[Start of section]

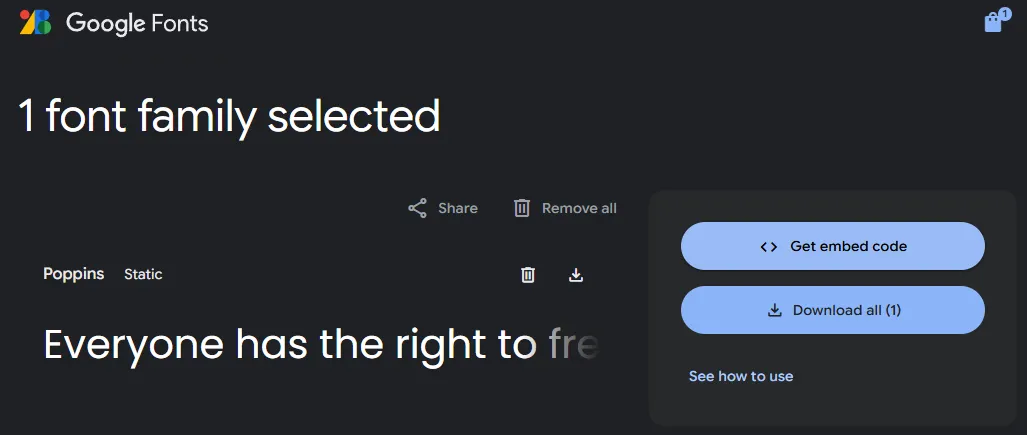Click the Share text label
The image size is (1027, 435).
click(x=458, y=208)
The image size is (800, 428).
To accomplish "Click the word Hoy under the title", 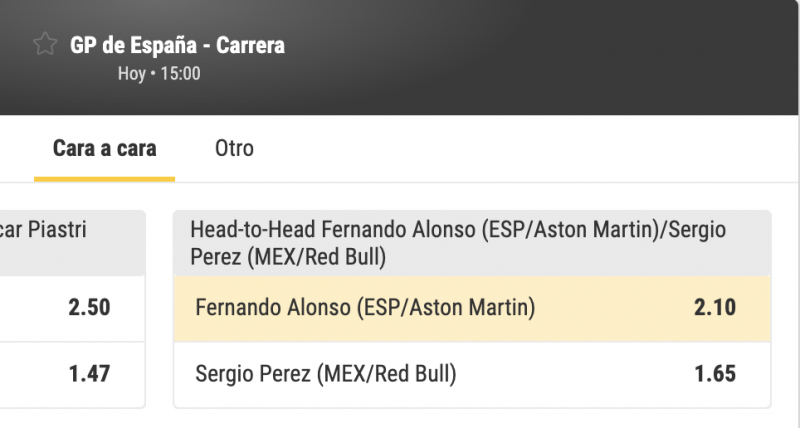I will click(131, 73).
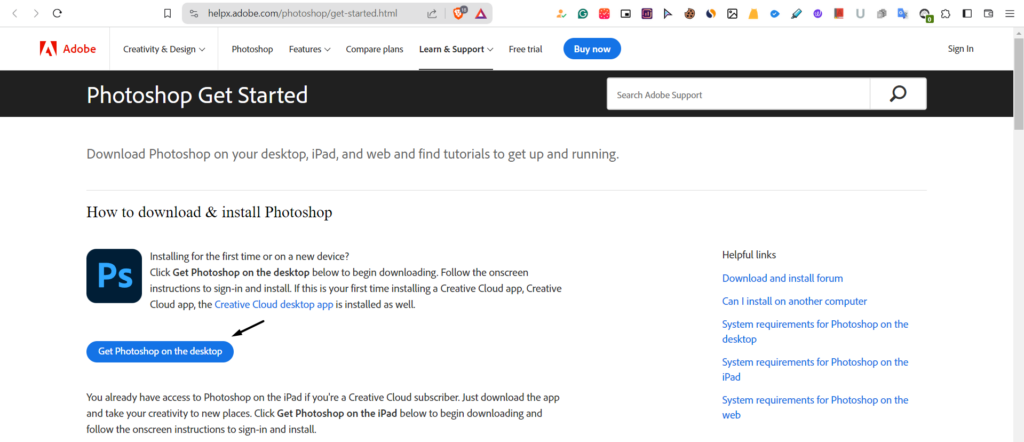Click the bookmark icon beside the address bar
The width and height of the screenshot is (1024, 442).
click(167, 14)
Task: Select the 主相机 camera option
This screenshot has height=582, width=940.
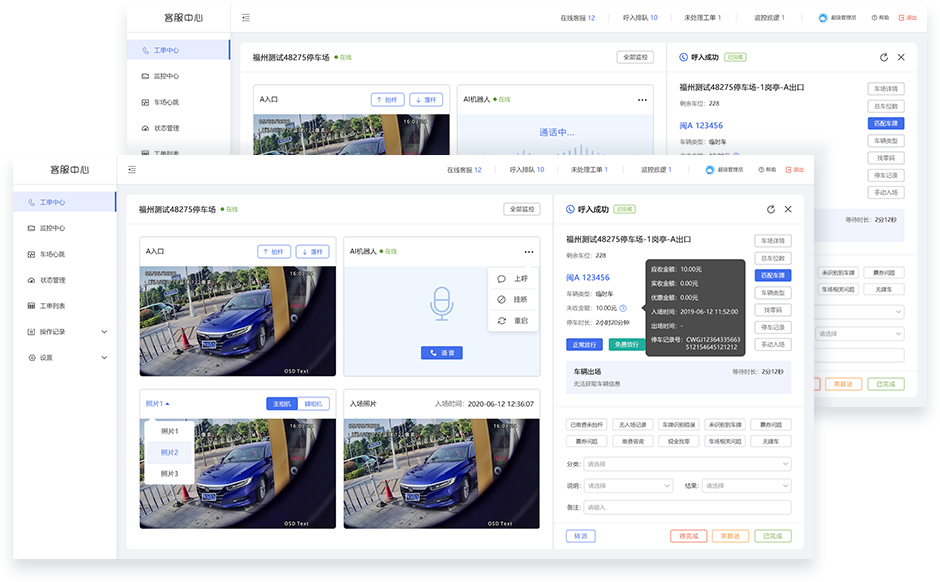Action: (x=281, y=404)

[End of section]

__Problem to work on__
All lines from the one containing "Task: Select the 主相机 camera option" to the end of the entries should appear in the output exactly as written, with no pictures.

__Task solution__
Task: Select the 主相机 camera option
This screenshot has height=582, width=940.
Action: (x=281, y=404)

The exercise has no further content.